Pedimos ao leitor que permita a dois modestos economistas invocarem um filósofo da estatura de Hegel, para arrostar as trapalhadas metodológicas dos sabichões da Ciência Triste. Na Introdução à Ciência da Lógica, o mestre de Iena asseverou:
“Quando as formas são tomadas como
determinações fixas e, consequentemente, em sua separação uma da outra, e não
como uma unidade orgânica, elas são formas mortas e o espírito que anima sua
vida, a unidade concreta não reside nelas… O conteúdo das formas lógicas nada
mais é senão o fundamento sólido e concreto dessas determinações abstratas; e o
ser substancial dessas abstrações é usualmente buscado fora delas”.
Os mantras anunciados pelos sacerdotes do
equilíbrio revelam que as determinações fixas invadiram as casamatas da Ciência
Triste.
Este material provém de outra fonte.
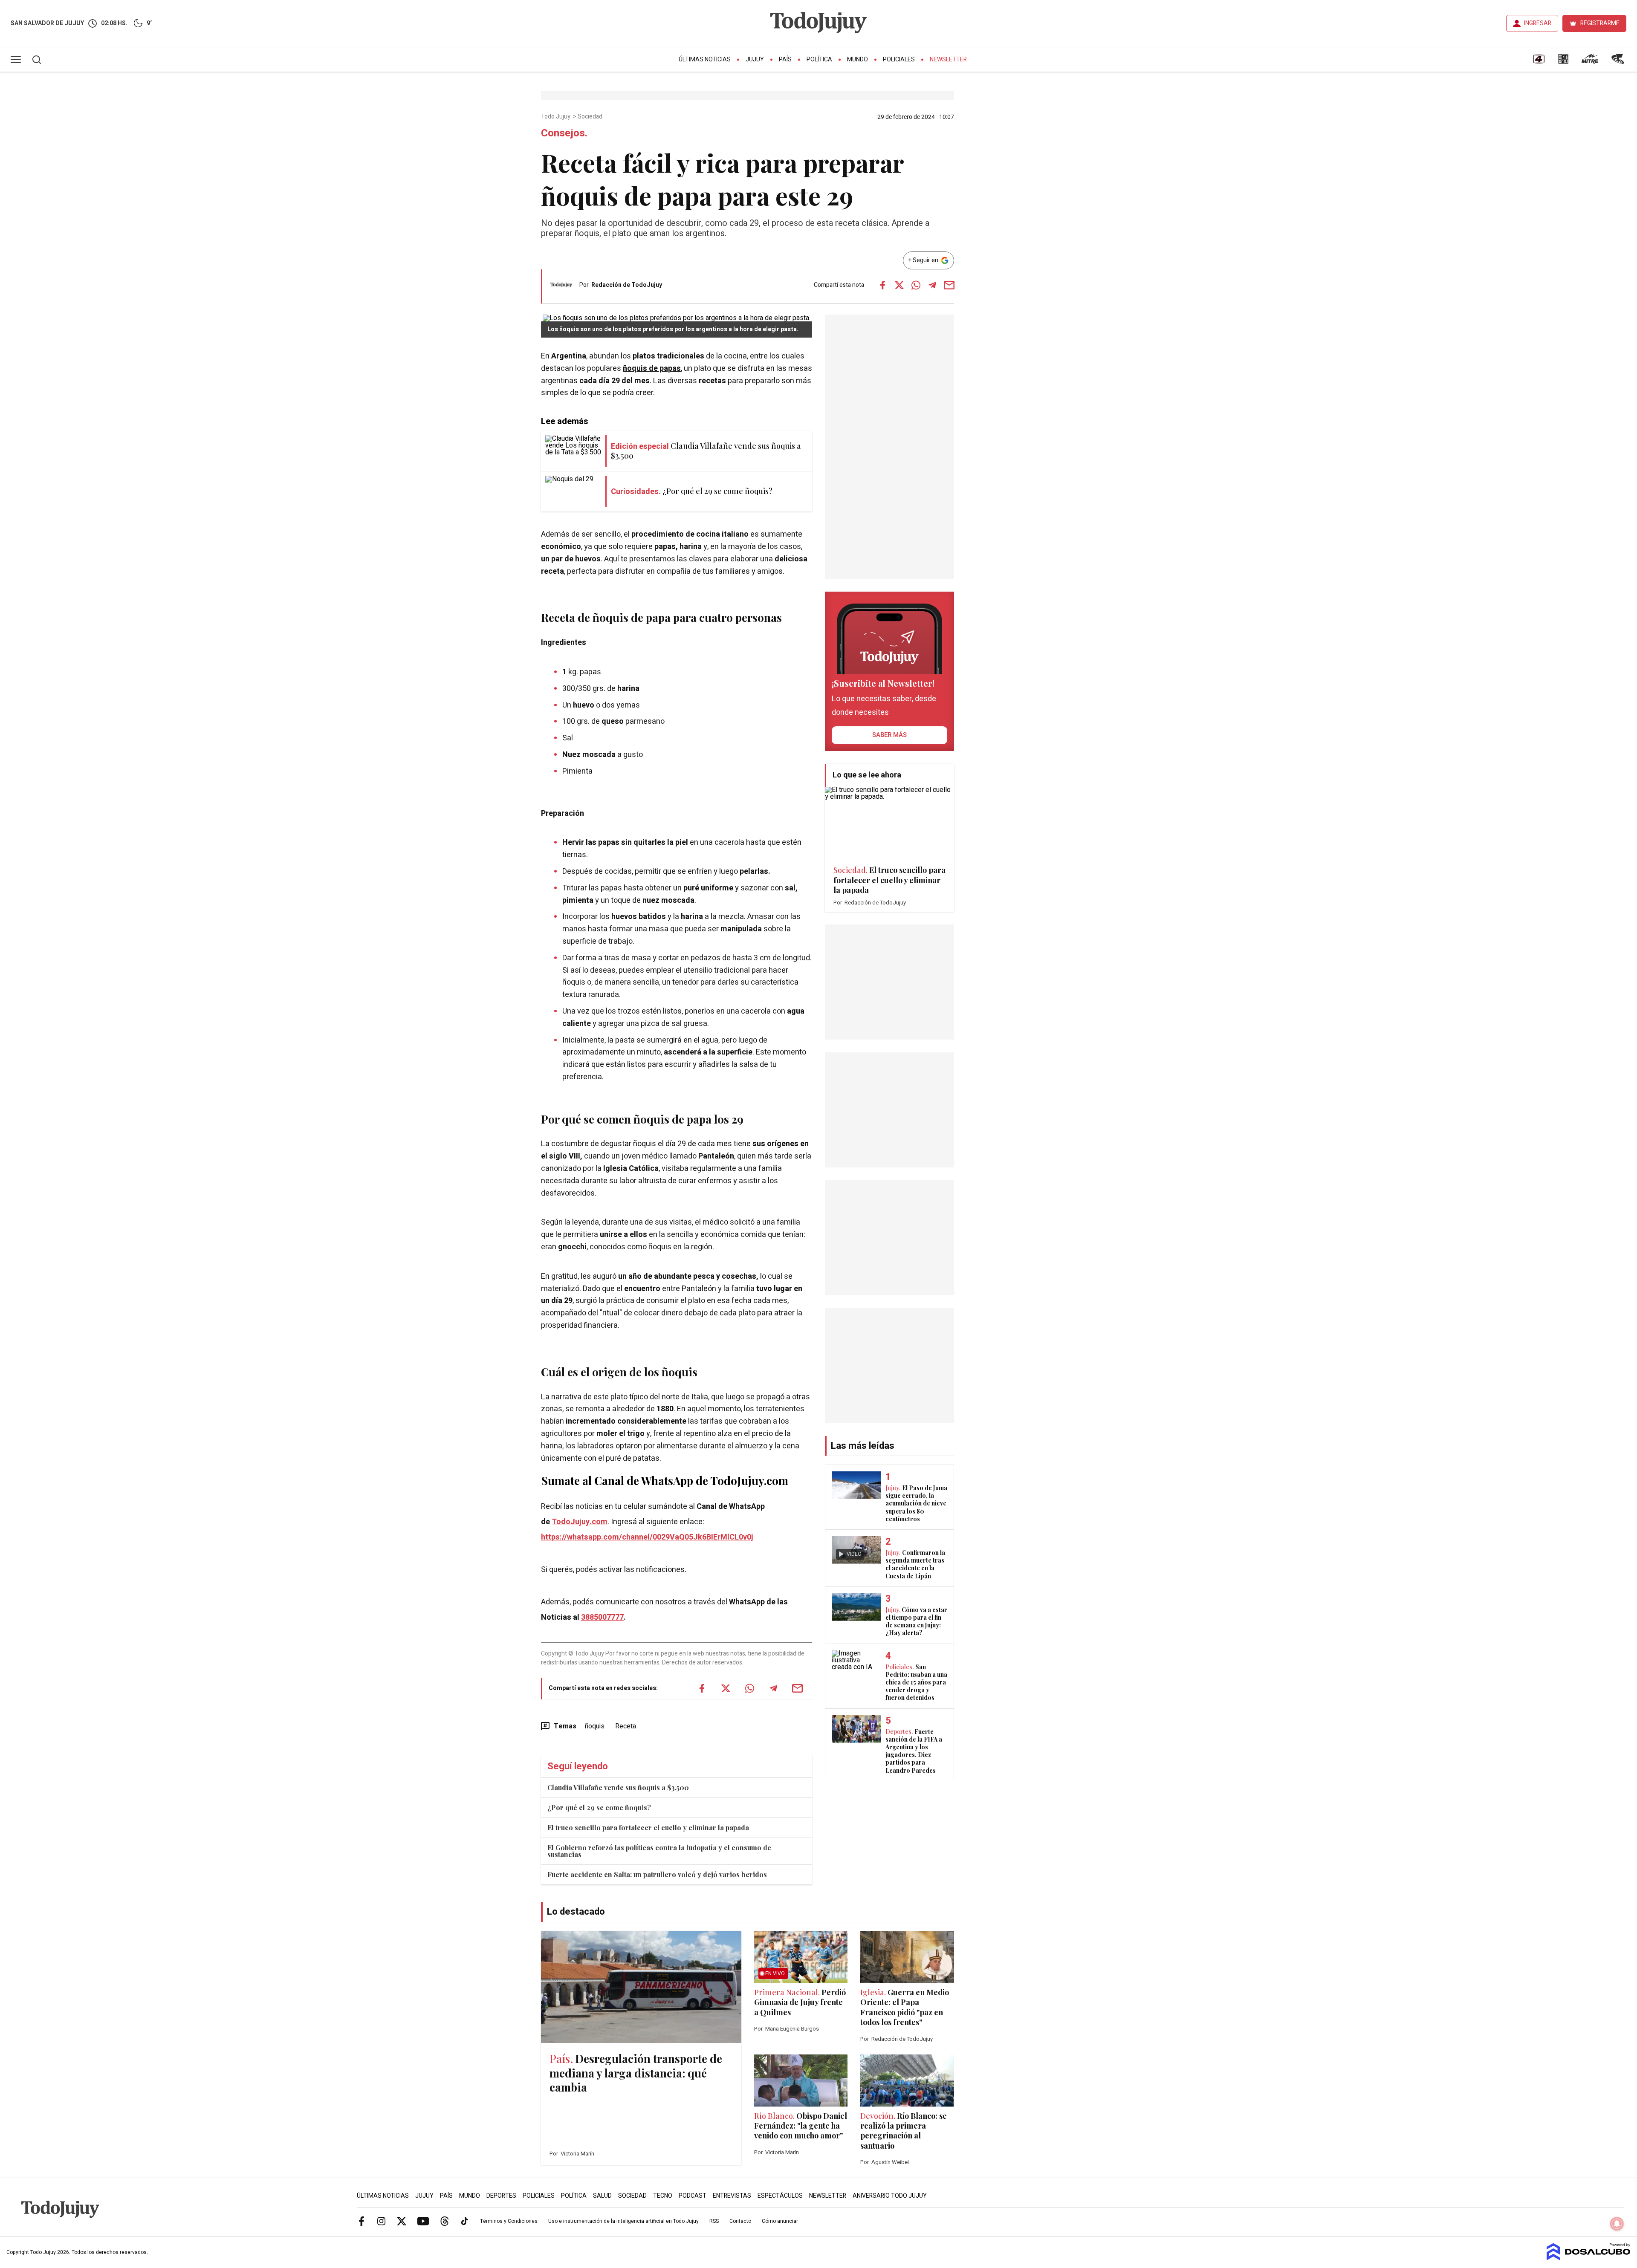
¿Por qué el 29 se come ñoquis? (599, 1807)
Os invasores buscaram destruir dimensões constitutivas da economia
monetário-financeira capitalista: à desconsideração do circuito gasto-renda
associa-se o tratamento da dívida pública. Ela é apresentada com os riscos e
percalços dos devedores privados, famílias e empresas.
Karl Marx observou: “Como a dívida
pública se respalda nas receitas estatais, que têm de cobrir os juros e demais
pagamentos anuais etc., o moderno sistema tributário converteu-se num
complemento necessário do sistema de empréstimos públicos… O grande papel que a
dívida pública e o sistema fiscal desempenham na capitalização da riqueza e na
expropriação das massas levou um bom número de escritores, como William Cobbett,
Doubleday e outros, a procurar erroneamente na dívida a causa principal da
miséria dos povos modernos”.
Em sua caminhada irreverente, John Maynard
Keynes disparou: “Se por algum motivo os indivíduos que compõem a nação não
estão dispostos, cada um em sua capacidade privada, a gastar o suficiente para
empregar os recursos com os quais a nação é dotada, então o governo,
representante coletivo de todos os indivíduos, deve preencher a lacuna. Os
efeitos das despesas governamentais são precisamente os mesmos que os efeitos
das despesas dos indivíduos. Assim, o aumento da receita fiscal fornece a fonte
das despesas públicas extras. Por isso, pode ser vantajoso para um governo
recorrer a um empréstimo do sistema bancário.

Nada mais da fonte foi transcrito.